Der Österreichische Verfassungsgerichtshof in Wien hat am Freitag die Ergebnisse der Präsidentenwahlen für ungültig erklärt: Bei der Stimmenauszählung habe es Unregelmäßigkeiten gegeben. Der Wahlsieg des Ex-Grünen-Chefs Alexander Van der Bellen sei deshalb rechtswidrig gewesen.

Damit gab das Gericht der Wahlanfechtung der rechtskonservativen FPÖ statt.  Nun sollen in ganz Österreich Neuwahlen stattfinden. Die entsprechende Entscheidung hierzu soll das Gericht Anfang Juli fällen.

„Wahlen sind das Fundament unserer Demokratie. Es ist das vornehmste Pflicht des Verfassungsgerichtshofs, dieses Fundament zu bewahren“, heißt es in der Begründung des Gerichts.

Wichtig sei, das Vertrauen in den Rechtsstaat und die Demokratie zu stärken. Deshalb werde der Anfechtung der Wahl durch die FPÖ stattgegeben.

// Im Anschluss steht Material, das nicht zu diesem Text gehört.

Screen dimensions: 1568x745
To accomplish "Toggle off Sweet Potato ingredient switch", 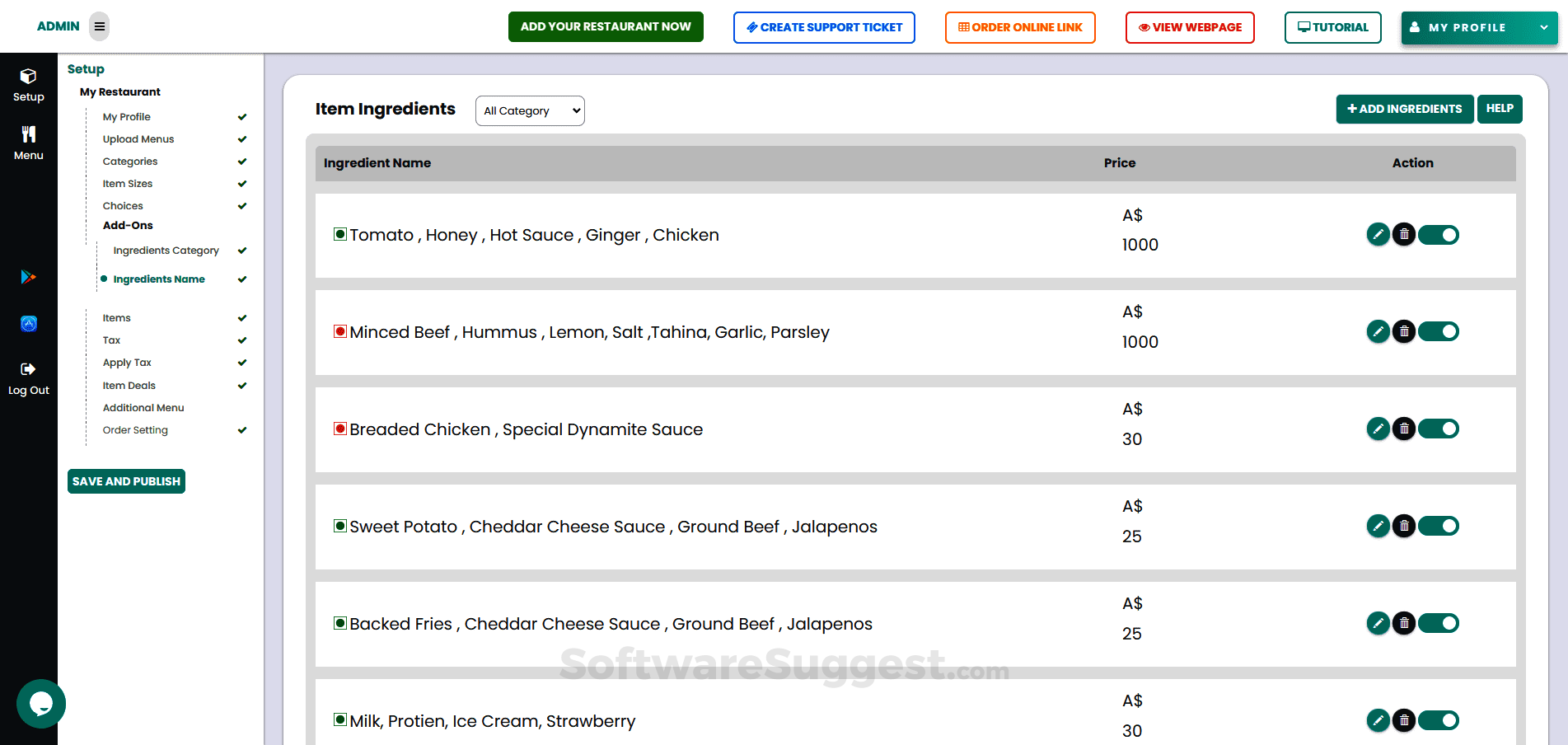I will [x=1439, y=526].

Die rechtskonservative FPÖ hatte die Präsidentschaftswahlen wegen angeblicher Unregelmäßigkeiten in 94 von 117 Bezirkswahlbehörden angefochten. Die Partei hatte schwerwiegende Vorwürfe erhoben: Über 30.000 Briefwahlkarten seien vorzeitig und damit rechtswidrig ausgezählt worden.Das Gericht prüfte in fünf Verhandlungstagen, ob die Wahl trotz formaler Mängel als gültig gewertet werden könnte. 90 Zeugen waren geladen worden.

Zahlreiche Wahl-Verantwortliche räumten bei Befragungen Regelverstöße bei der Auszählung der Briefwahlstimmen ein. So seien aus Zeitnot die Umschläge vorzeitig geöffnet und Stimmen teilweise von Unbefugten ausgezählt worden.

Laut Wahlgesetz dürfen Briefwahlstimmen erst ab Montag, 9 Uhr ausgezählt werden. Tatsächlich seien diese aber vielerorts schon am Sonntag ausgezählt worden, oder die Wahlumschläge seien zumindest vorab geöffnet worden. Außerdem wurden laut der FPÖ über 58.000 Briefwahlkarten nicht von der Wahlkommission, sondern von nicht zuständigen Personen ausgezählt. Für den Ausgang der Wahl in Österreich waren gerade die Briefwahlstimmen ausschlaggebend.Van der Bellen hatte die Stichwahl am 22. Mai mit 50,2 Prozent der Stimmen knapp vor dem FPÖ-Kandidaten Norbert Hofer gewonnen. Hofer kam auf 49,7 Prozent. Am 8. Juli sollte van der Bellen als Präsident vereidigt werden.